3.39 More broadly, the government has identified the following key projects and programmes that will be prioritised as part of its Top 40 priority investments:

High Speed 2
Rationale: This project is deemed to be a priority investment in its own right because of its scale and strategic significance in terms of its role in increasing capacity and connectivity and supporting growth. HS2 will transform the UK’s rail infrastructure and is the government’s key strategic investment in the national transport network over the medium to long term.

Northern connectivity
Rationale: This is a major programme of rail investment in the North of England, comprising electrification and complementary line speed improvements, construction of the new Ordsall Curve in Manchester and improvements to the Castlefield corridor in central Manchester, and line speed and capacity improvements. The programme is deemed to be a priority investment because of its strategic importance for the UK economy in terms of its role in increasing rail capacity and connectivity and high regional significance.

Key programmes/projects
The government will monitor the key elements which comprise this programme:
Northern Hub: a programme of targeted upgrades to the railway in the North of England that could allow up to 700 more trains to run each day and provide space for 44 million more passengers a year
North West electrification
Trans-Pennine electrification

Electrification
Rationale: This is deemed to be a priority investment because of its contribution to the government’s key strategic objectives of improving capacity and connectivity while also reducing the environmental footprint of rail. Electrifying key routes on the railway will mean faster, greener, quieter and more reliable journeys for thousands of passengers and help support growth across many of our cities and towns.

= = = = = = =

Required actions ->
A - List the elements of the Northern connectivity programme that the government will monitor, according to the passage on priority infrastructure investments.
B - In the passage on priority infrastructure investments, reproduce everything from "Northern connectivity" down to "high regional significance.".

Record list ->
= = = = = = =

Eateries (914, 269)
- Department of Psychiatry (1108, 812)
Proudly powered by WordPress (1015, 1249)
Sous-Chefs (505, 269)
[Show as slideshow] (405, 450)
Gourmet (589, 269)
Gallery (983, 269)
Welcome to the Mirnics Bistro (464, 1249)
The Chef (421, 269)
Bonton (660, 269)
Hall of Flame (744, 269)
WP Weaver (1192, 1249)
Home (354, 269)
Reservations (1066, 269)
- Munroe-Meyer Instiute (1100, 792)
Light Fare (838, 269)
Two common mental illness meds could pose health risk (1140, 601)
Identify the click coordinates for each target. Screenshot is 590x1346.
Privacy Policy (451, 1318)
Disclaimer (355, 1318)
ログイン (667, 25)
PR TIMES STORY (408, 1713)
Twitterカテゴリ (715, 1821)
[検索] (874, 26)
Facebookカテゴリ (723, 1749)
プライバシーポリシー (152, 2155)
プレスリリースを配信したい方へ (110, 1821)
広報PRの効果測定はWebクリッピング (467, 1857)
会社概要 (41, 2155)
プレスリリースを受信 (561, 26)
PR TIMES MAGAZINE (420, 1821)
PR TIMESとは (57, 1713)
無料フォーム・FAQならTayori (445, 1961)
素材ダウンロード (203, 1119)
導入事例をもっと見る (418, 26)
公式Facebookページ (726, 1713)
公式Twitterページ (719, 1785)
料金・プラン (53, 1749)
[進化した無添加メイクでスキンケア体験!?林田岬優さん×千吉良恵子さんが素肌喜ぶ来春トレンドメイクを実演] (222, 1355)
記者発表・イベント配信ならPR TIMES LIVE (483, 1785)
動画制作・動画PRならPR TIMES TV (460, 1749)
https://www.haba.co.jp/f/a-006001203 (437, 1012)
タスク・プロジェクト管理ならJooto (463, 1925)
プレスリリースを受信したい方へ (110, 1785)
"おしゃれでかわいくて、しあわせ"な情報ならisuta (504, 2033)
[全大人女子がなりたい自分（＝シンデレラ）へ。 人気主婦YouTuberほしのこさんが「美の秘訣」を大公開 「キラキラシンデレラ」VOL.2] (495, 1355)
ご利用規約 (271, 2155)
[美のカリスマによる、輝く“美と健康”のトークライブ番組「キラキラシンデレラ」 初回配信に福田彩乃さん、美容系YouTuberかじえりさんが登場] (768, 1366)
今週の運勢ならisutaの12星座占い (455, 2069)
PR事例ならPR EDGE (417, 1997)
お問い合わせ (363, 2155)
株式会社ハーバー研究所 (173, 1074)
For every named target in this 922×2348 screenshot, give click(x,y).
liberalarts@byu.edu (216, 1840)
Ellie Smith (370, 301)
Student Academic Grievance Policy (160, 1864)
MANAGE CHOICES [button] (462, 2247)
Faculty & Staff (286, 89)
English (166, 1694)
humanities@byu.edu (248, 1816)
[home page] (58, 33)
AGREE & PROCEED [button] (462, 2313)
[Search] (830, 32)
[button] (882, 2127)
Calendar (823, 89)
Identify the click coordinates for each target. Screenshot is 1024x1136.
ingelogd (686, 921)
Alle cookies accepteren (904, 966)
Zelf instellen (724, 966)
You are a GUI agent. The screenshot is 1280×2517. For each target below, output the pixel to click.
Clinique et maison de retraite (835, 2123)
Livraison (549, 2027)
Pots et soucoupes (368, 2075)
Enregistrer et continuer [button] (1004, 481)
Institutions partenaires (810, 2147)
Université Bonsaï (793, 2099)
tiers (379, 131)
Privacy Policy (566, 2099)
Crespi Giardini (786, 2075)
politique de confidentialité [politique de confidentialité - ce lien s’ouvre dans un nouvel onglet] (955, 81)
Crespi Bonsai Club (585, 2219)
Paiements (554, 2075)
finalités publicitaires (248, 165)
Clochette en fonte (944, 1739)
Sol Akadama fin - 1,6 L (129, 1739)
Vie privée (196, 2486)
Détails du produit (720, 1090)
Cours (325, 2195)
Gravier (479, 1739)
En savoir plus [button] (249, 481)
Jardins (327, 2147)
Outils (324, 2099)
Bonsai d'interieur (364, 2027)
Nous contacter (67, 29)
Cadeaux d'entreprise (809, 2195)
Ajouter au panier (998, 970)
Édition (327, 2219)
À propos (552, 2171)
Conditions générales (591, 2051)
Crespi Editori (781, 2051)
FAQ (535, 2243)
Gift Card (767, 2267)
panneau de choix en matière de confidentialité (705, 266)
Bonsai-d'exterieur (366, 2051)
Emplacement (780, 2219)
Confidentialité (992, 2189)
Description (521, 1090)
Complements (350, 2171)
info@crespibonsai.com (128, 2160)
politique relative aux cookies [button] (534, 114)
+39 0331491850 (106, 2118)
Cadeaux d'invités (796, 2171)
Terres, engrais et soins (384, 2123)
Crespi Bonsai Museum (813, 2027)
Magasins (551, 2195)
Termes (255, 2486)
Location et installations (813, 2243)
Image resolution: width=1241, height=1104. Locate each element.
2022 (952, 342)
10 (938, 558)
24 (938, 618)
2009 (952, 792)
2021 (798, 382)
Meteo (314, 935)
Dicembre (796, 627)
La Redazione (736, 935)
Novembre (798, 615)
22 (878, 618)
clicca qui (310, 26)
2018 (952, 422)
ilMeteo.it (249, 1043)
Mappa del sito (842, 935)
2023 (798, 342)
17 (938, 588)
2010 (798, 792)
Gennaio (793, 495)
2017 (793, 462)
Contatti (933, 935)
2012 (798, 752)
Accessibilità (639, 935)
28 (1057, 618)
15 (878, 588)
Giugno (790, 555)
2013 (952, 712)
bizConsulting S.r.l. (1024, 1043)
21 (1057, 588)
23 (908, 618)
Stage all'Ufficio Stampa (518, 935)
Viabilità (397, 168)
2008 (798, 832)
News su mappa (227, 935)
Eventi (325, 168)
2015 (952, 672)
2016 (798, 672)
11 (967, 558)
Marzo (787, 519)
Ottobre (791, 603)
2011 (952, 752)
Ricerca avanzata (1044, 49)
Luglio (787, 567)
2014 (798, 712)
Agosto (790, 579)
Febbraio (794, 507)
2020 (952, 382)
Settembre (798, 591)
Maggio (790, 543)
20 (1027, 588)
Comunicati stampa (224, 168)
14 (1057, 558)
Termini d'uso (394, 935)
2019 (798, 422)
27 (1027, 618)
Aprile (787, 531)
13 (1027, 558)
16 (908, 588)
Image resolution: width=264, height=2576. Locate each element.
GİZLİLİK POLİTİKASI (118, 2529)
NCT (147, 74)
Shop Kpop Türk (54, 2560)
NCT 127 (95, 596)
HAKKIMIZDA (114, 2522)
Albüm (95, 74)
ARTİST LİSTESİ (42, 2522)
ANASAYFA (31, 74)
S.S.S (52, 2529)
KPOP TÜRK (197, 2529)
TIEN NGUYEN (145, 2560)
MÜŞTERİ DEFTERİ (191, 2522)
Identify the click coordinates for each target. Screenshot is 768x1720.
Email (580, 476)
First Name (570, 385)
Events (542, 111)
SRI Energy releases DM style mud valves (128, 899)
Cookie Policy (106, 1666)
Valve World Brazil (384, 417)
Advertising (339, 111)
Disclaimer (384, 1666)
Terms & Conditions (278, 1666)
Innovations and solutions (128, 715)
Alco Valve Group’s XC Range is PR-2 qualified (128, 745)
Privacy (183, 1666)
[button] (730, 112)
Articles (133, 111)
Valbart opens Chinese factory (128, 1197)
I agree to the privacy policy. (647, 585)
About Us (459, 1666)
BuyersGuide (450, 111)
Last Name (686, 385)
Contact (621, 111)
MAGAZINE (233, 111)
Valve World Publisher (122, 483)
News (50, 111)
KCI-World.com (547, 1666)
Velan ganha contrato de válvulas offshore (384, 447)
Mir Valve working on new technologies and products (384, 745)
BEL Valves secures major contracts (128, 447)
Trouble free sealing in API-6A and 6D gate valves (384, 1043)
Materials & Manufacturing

= = = = = = =

Solutions for each task ->
A -
Northern Hub
North West electrification
Trans-Pennine electrification

B -
Northern connectivity
Rationale: This is a major programme of rail investment in the North of England, comprising electrification and complementary line speed improvements, construction of the new Ordsall Curve in Manchester and improvements to the Castlefield corridor in central Manchester, and line speed and capacity improvements. The programme is deemed to be a priority investment because of its strategic importance for the UK economy in terms of its role in increasing rail capacity and connectivity and high regional significance.